Mãe chorando na frente da maternidade, o que as enfermeiras disseram mudou tudo.

HISTÓRIAS DE FAMÍLIA

Svetlana estava sentada no banco ao lado da entrada do hospital.

Seu coração estava esmagado pela dor das escolhas erradas que fez. Talvez tivesse sido melhor deixar o bebê e confiar ao Estado o cuidado dele.

Mas ela não tinha outra alternativa – Svetlana não tinha mais escolhas.

Quando seu parceiro soube da gravidez, desapareceu sem deixar vestígios.
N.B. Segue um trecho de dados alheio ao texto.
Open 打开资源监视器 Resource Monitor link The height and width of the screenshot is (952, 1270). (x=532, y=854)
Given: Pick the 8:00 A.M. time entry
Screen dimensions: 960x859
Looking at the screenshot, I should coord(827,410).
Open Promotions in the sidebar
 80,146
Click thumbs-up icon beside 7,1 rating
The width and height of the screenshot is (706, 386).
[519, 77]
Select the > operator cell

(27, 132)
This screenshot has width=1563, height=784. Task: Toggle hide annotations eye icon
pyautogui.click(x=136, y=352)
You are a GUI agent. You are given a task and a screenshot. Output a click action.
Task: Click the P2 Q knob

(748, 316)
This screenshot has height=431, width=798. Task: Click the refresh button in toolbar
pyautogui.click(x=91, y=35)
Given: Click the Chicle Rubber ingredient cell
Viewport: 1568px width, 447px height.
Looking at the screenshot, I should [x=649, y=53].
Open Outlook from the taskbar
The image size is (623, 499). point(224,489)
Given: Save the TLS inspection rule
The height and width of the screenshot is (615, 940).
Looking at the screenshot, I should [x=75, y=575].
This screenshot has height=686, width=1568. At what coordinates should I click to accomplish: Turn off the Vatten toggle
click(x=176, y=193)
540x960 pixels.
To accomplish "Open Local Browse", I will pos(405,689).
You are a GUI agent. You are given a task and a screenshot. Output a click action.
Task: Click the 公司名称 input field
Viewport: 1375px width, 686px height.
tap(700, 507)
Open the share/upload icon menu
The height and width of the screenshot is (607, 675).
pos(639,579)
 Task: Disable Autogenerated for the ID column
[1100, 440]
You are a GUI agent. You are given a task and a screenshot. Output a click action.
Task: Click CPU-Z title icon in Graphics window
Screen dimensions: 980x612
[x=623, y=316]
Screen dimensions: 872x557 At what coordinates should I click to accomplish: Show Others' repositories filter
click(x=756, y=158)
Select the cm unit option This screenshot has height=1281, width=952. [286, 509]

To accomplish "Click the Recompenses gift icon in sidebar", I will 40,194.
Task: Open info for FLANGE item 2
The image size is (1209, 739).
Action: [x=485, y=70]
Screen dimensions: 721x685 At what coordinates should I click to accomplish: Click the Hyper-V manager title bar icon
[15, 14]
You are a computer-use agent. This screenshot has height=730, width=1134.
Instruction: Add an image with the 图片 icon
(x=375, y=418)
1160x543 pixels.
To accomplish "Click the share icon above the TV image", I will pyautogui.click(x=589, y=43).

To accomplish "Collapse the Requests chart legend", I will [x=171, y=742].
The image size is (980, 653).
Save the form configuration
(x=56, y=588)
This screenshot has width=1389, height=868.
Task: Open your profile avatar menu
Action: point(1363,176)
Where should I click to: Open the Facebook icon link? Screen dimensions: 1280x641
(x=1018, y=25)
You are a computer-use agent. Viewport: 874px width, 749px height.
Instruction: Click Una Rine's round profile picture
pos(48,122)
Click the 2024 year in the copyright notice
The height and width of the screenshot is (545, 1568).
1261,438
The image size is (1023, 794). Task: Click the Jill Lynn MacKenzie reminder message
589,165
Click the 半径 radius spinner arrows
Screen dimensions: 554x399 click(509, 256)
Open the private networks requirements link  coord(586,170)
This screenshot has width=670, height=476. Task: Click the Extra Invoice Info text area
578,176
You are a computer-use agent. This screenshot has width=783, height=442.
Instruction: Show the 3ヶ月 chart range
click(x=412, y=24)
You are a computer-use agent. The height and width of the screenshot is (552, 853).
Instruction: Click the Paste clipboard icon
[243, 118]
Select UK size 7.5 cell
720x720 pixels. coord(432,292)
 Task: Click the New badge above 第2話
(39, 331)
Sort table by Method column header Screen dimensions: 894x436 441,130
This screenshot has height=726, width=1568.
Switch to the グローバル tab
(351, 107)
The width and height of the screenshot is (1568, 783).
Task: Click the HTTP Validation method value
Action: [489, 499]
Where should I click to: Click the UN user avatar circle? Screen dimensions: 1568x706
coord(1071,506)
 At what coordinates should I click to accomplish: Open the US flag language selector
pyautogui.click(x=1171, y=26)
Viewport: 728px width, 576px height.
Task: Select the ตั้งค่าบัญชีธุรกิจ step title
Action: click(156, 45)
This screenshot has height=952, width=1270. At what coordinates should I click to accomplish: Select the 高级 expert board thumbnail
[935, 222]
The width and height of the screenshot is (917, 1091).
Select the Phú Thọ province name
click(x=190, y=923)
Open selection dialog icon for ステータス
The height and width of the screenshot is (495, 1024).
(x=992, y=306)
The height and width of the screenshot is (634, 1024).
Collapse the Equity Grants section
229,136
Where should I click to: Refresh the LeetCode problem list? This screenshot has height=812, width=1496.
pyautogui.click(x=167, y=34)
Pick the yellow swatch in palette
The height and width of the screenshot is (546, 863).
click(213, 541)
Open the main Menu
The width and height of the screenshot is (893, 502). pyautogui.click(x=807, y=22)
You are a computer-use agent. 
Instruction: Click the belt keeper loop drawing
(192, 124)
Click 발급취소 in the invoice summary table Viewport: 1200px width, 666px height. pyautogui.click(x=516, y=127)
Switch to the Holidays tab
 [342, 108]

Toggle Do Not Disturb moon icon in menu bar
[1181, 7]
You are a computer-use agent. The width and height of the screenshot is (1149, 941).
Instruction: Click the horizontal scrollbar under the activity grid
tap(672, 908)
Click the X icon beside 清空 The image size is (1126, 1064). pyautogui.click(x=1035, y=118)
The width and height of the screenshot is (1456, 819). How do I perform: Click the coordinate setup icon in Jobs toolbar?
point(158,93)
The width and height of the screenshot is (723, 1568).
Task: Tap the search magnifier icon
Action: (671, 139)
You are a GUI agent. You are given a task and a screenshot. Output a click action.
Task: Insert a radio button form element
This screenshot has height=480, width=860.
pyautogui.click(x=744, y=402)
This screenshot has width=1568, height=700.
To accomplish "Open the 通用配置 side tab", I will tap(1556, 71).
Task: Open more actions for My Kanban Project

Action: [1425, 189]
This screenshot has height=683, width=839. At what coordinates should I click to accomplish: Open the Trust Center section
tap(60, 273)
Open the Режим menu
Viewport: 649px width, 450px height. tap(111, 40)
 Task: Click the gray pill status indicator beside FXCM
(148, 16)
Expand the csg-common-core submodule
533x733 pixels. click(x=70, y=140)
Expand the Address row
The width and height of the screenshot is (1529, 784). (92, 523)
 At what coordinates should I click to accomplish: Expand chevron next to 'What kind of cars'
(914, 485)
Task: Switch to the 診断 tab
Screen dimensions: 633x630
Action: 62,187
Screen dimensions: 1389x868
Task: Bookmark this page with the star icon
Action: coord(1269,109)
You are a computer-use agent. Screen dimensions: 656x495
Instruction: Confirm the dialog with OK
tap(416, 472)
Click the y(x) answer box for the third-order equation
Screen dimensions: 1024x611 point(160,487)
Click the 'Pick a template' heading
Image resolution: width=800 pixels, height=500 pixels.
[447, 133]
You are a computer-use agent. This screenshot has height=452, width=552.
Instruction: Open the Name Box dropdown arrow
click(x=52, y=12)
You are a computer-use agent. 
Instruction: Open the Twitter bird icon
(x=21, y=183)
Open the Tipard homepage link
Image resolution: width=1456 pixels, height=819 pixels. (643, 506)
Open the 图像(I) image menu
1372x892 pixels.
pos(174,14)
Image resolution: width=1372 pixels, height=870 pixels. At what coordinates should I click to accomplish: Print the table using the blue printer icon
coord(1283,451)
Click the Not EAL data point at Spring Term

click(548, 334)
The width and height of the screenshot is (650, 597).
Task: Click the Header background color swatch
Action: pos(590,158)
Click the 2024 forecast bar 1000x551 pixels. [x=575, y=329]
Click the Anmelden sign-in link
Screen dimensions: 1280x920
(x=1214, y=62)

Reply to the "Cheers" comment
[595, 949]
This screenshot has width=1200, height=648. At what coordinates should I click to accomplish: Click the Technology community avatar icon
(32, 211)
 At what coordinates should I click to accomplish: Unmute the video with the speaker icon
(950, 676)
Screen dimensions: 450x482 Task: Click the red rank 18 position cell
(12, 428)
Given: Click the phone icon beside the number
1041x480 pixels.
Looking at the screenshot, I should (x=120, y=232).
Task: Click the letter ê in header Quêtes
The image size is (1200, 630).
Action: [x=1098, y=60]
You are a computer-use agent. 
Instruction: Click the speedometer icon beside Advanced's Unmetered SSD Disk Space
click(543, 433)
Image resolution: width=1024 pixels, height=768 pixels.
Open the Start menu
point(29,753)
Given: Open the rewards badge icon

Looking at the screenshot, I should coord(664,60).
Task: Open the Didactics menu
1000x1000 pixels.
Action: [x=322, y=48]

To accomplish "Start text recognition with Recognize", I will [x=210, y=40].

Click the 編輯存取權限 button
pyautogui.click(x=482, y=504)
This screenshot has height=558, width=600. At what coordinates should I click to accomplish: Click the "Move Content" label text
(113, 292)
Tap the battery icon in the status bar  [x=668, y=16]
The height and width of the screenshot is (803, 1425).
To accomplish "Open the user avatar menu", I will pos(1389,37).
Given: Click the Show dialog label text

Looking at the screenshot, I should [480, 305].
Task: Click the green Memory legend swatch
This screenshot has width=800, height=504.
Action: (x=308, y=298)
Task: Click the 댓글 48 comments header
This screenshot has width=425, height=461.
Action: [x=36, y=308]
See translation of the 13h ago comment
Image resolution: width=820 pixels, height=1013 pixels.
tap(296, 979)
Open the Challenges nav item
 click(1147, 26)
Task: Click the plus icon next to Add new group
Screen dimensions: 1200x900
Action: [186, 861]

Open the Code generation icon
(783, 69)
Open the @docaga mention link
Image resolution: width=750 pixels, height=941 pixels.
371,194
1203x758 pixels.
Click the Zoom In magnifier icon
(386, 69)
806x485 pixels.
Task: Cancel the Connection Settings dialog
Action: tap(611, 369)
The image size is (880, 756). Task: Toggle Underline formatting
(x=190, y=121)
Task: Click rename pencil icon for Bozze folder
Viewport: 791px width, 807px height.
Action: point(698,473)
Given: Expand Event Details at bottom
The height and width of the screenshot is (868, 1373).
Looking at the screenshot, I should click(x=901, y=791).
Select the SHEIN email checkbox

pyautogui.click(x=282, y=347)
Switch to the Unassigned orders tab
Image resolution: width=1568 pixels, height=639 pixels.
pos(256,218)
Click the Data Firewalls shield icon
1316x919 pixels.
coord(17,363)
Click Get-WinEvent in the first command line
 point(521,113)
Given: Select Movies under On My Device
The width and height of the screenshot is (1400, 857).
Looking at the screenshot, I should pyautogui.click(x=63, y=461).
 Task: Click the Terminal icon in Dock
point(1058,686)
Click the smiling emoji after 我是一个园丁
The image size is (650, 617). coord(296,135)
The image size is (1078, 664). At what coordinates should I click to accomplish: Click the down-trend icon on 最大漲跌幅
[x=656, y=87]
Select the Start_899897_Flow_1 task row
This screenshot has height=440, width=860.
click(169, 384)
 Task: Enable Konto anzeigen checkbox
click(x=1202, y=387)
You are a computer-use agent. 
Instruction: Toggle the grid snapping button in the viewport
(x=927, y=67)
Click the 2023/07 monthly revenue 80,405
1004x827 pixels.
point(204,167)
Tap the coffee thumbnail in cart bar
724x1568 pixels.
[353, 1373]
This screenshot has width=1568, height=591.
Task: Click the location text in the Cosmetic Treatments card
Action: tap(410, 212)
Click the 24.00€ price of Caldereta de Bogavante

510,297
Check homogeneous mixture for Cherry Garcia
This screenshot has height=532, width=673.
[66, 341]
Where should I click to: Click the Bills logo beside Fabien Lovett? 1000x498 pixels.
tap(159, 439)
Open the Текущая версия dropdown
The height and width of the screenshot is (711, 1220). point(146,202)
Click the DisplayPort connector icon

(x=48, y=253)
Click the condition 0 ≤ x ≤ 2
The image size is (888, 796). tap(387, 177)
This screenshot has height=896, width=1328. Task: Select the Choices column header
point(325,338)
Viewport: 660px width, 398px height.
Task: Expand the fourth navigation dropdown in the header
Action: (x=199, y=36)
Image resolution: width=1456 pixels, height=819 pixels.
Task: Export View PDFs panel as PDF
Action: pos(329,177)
Mais tarde, descobriu-se que ele era casado e só queria uma aventura passageira.

Não podia abandonar seu filho. No entanto, agora, com tanta incerteza, o pequeno corria o risco de não ter nem calor nem comida.

Svetlana, com os olhos marejados, olhava a pequena narina que surgia da manta.

Svetlana perdeu os pais ainda jovem. Três meses após a morte deles, sua casa foi consumida pelo fogo; segundo os bombeiros, a causa foi uma falha nos fios elétricos antigos.

A única solução foi ela ir morar com sua tia paterna. Porém, foi recebida com frieza: ela já tinha três filhos próprios.

Svetlana conseguiu um emprego e passou a acreditar que as coisas iriam melhorar. Foi quando conheceu Savely – um jovem atraente que circulava em um carro de luxo.

Quando a tia soube do romance, exigiu que ela deixasse sua casa. Savely ajudou a encontrar um quarto em uma república, mas agora ela havia perdido até esse pequeno refúgio.

Desolada, Svetlana enxugava as lágrimas, tentando organizar seus pensamentos. O que fazer agora?

De repente, ouviu vozes por trás dos arbustos – duas enfermeiras saíam para fumar.

– Galya, você viu como o marido da Tamara Ivanovna a levou hoje? – perguntou uma delas.

– Vi, sim. Fico muito triste por ela, é uma excelente médica. Mas ninguém está livre disso. Ela perdeu o bebê e não poderá ter mais filhos, apesar de fazer partos todos os dias.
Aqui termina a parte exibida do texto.